Я тихонько, с чайником для подогрева, вышел на кухню. Мышка оканчивала хвостиком тарелки – тарелки блестели. Я не стал беспокоить разговором мышку, молча выкурил свою горькую полыновую папиросу и с кипятком вернулся.

Все то же мерное дыхание спящих: как очарованные, без перемены – и все то же блаженство покоя, искрой прерываемое носовыми лопающимися пузырями Ивана Павлыча, и мне послышалось, еще какой-то странный звук – игрушечный. Такие в игрушках свистульки, все равно, какой зверь: лиса, собачка, медведь или корова – потянешь за хвост или надави брюшко, и оно пискнет. Этот игрушечный звук выскакивал откуда-то изнутри у спящего Утенка.40

Когда она была маленькая, воображаю, – и в Лялином-то единственная, не спутаешь! – ее брат проглотил булавку, а она свистульку от свинки. Булавка где-то удобно засела и не обнаружилась, а свистулька – ведь это деревяшка с сафьяном, конечно, может перевариться, но в какой срок! – и ждали «обретения», касторкой Утенка мучили, но ничего похожего не показывалось. Где-то в каком-то кишечном или желудочном закоулке в безопасном месте свистулька пригрелась и осталась жить в Утенке. И когда Утенок наестся оливок, эти оливки, проходя в ней, на каком-то пути надавят, свистулька и откликается.

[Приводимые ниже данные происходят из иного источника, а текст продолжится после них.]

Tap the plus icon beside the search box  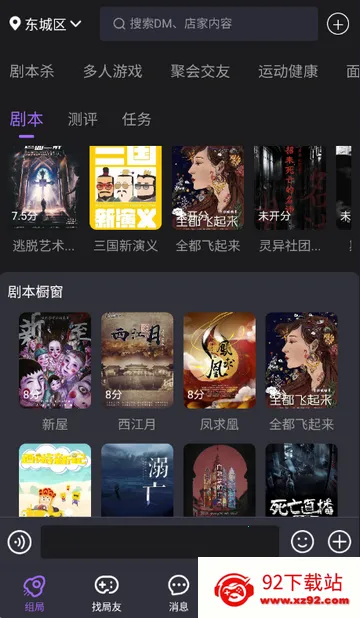(x=338, y=24)
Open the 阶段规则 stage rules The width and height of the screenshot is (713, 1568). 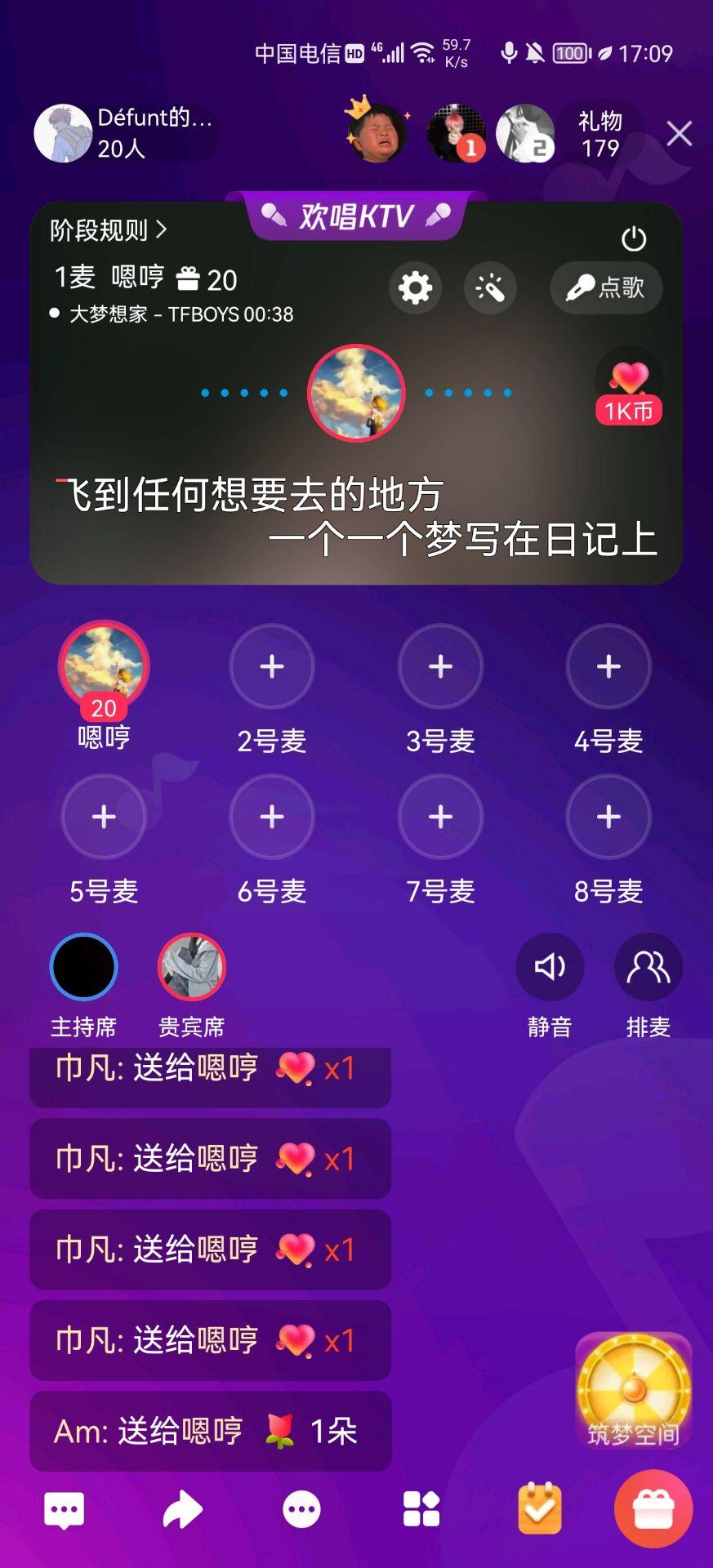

Оттого ли, что неловко я поставил чайник на радиатор, или по каким-то своим соображениям очнулся Иван Павлыч.

– Пахнет газом! – сказал он с ожесточением, как говорят: «пошел вон».

Я испугался и хотел было вернуться на кухню проверить: со мной бывали случаи, забывал закрыть газ. Но Иван Павлыч зверски повторил, обращаясь носом к проснувшейся Анне Николаевне,

– Это у вас, – сказала она, и почему-то сконфузилась.

А ведь, действительно, Иван Павлыч, его грех: Утенок и Листин сейчас же обнюхали его.

– Конечно, от вас! – обидчиво сказала Анна Николаевна.

Иван Павлыч запустил руку себе в левый карман, вытащил из штанов зажигалку: зажигалка текла. И напрасно было кого-нибудь винить, хотя правду сказать, со спящего нельзя и требовать.